Data Layer¶
Overview¶
The data layer (q_rlstc/data/) contains all trajectory data structures, distance metrics, the MDP environment, and preprocessing utilities. These modules were originally ported from RLSTCcode/subtrajcluster/ and have been fully documented with type hints and descriptive variable names.
Module Map¶
| Module | Purpose |
|---|---|
rlstc_point.py |
Point(x, y, t) — GPS point with spatial coordinates and timestamp |
rlstc_point_xy.py |
Point_xy(x, y) — 2D point for segment geometry (no timestamp) |
rlstc_segment.py |
Segment — directed line segment with perpendicular, parallel, and angle distances |
rlstc_traj.py |
Traj — ordered sequence of Points forming a trajectory |
rlstc_trajdistance.py |
IED, Fréchet, DTW, segment distance, and MDL simplification cost |
rlstc_cluster.py |
Incremental IED clustering and cluster-center maintenance |
rlstc_mdp.py |
TrajRLclus — MDP environment for RL-based trajectory segmentation |
preprocessing.py |
GPS filtering, length normalization, z-score normalization, MDL simplification |
trajectory_scheduler.py |
TrajectoryScheduler — controls trajectory sampling across epochs |
dataset_loader.py |
DatasetLoader (ABC), CustomDatasetLoader, DatasetConfig — abstract dataset loading interface |
Class Hierarchy¶
Point(x, y, t)
└─ Used by: Traj, Segment (via Point_xy), distance functions
Point_xy(x, y)
└─ Used by: Segment (2D geometry only)
Segment(start: Point_xy, end: Point_xy)
└─ perpendicular_distance(), parallel_distance(), angle_distance()
└─ Used by: IED computation, TRACLUS-style distance
Traj(points: List[Point], size, ts, te, traj_id)

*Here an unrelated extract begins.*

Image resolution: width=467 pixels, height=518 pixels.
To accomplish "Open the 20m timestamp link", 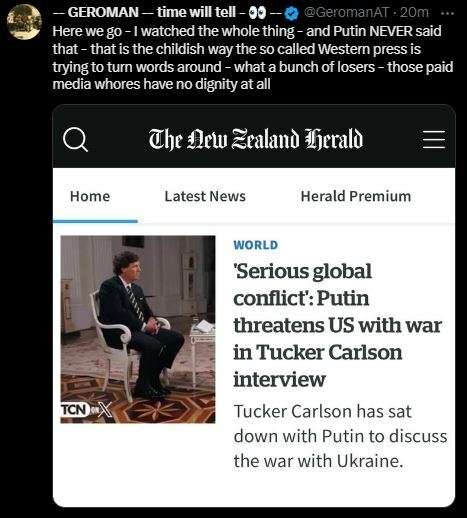I will pos(414,13).
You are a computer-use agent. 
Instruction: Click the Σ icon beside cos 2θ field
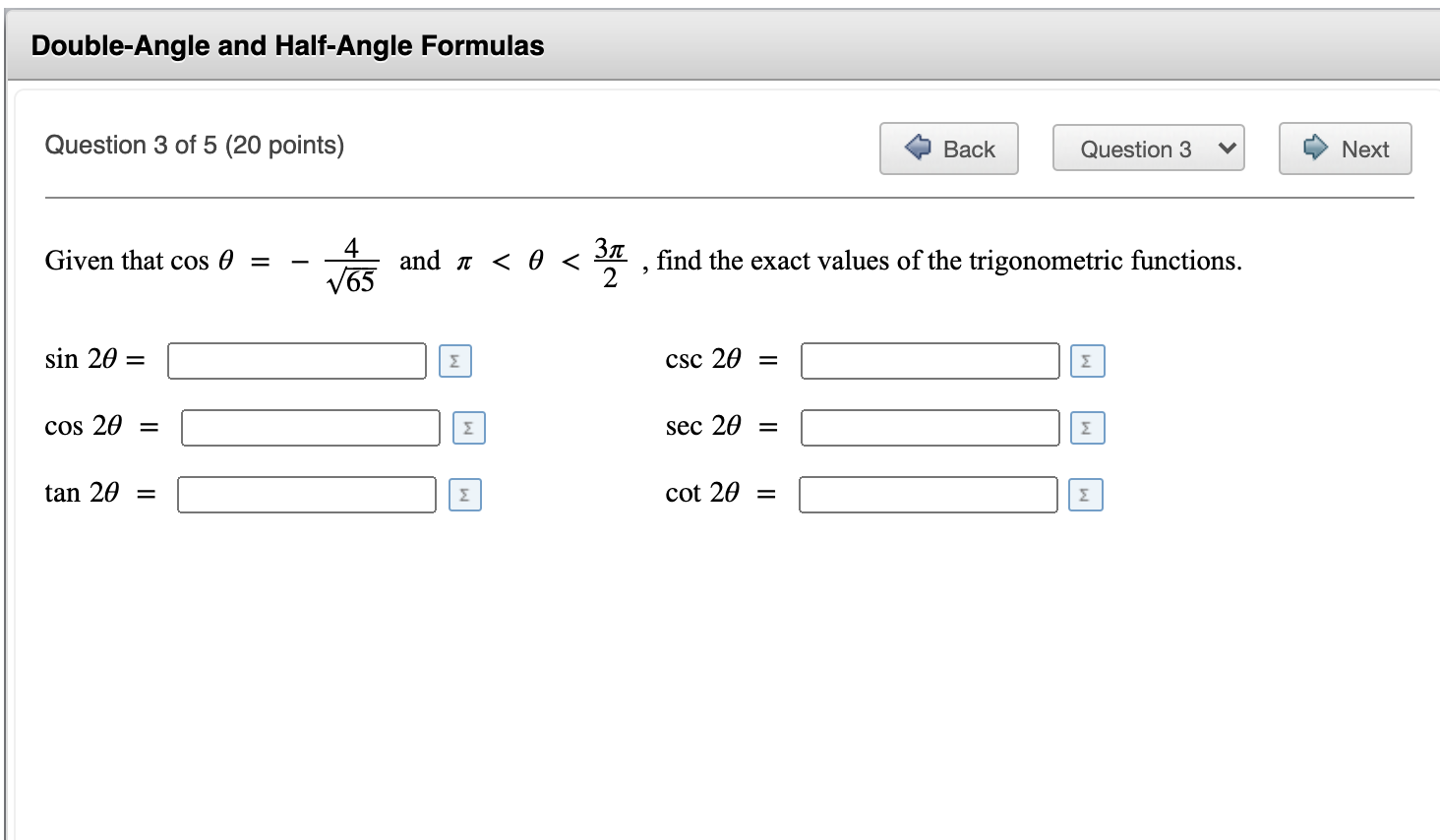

└─ Primary data container for trajectories
└─ Used by: MDP, clustering, distance functions
Distance Metrics¶
IED (Integrated Euclidean Distance)¶
The primary distance metric. Integrates point-wise Euclidean distance over the overlapping temporal window of two trajectories, plus tail contributions for non-overlapping regions.
Incremental variant: Instead of recomputing from scratch each time the agent extends a sub-trajectory, incremental_sp / incremental_nsp cache partial distances in a k_dict dictionary.
Fréchet Distance¶
The "dog-walking" distance — minimum leash length for two entities traversing curves simultaneously. Computed via dynamic programming.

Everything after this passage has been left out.